We did get a few pictures from a co-clinic-er. I am kind of stunned -- not only is my horse pushing up into the bridle, but I am SITTING UP STRAIGHT. No hunter perch!!! Do I have any idea how I did that? Absolutely not. But now I have evidence that it is possible...



A summary of the Wisdom Of Becky In Respect To The Dressage Slacker That Is Solo:

-Be strong in your core and back (I cannot tell you how hard this is!), really use your legs to push the trot up into the bridle. Set yourself up where he needs to be and make him work up into that place.

-Be fair, but demanding about when and where transitions happen; get tough, it doesn't matter if he pitches a fit about it, ride it through. Make him give you the awesome trot right away, don't let him shuffle a few steps into it. Never accept mediocre.

-If he tries to come up and brace, especially in transitions, use bend and leg yield to soften him through it.

-For downward transitions, wrap your legs around him and squeeze him in two so he goes forward into the walk.

-In the walk, sit back on his back legs even if they are sticky off the ground.

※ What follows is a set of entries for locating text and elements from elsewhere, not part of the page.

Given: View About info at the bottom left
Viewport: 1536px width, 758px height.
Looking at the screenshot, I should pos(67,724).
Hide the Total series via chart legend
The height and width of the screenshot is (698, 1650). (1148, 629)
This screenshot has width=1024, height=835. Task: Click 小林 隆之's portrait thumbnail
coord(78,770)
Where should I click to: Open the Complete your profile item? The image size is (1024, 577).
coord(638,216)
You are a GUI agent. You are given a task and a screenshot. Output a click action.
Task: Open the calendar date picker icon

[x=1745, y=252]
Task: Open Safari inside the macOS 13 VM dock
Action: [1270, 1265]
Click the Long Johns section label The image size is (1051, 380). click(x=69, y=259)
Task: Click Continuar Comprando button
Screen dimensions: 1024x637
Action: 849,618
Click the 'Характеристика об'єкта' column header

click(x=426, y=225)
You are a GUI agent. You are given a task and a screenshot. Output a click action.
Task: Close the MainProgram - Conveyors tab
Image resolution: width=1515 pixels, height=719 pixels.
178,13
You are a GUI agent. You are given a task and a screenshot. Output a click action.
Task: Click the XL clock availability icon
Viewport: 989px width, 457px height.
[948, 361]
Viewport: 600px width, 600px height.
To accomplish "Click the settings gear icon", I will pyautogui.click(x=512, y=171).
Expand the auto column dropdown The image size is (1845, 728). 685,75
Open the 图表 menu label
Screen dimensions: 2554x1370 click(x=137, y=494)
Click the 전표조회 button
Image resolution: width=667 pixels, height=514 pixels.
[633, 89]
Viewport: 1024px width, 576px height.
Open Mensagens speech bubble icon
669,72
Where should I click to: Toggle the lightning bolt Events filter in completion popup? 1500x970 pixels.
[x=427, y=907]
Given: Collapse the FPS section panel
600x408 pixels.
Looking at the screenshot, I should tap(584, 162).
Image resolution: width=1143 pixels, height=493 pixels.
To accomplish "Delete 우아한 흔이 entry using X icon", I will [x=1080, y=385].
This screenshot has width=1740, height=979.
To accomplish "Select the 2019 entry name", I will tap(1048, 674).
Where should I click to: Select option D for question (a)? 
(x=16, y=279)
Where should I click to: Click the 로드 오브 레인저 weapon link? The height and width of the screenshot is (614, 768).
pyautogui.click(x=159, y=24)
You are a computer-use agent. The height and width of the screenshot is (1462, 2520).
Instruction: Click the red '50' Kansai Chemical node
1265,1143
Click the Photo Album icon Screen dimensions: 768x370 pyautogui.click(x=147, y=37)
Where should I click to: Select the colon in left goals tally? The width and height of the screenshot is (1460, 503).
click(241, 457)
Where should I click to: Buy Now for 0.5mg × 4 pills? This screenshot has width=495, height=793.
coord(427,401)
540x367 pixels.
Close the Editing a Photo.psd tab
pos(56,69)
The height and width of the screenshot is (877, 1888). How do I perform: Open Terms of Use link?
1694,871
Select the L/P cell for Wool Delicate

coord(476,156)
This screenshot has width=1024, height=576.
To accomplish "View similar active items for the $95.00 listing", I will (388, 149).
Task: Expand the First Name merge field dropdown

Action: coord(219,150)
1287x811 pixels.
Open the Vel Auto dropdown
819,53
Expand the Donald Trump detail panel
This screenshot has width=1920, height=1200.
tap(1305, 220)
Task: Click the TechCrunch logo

Don't let your body get ahead of them, wait and let them come through under you.

-When asking for the canter, demand the good canter immediately and really stay solid and strong. Don't let him seize any steps away from you. Lift your hands and really "show off" the horse, lifting his poll.

Is any of this new information? No -- but it was a good series of reminders, in the right place, at the right time, that I need to NOT let him get away with slacker moments. Needless to say, it was a very tired and sore me that trooped back to the barn. But I was excited about what we'd accomplished and very much looking forward to Stadium Jumping Saturday.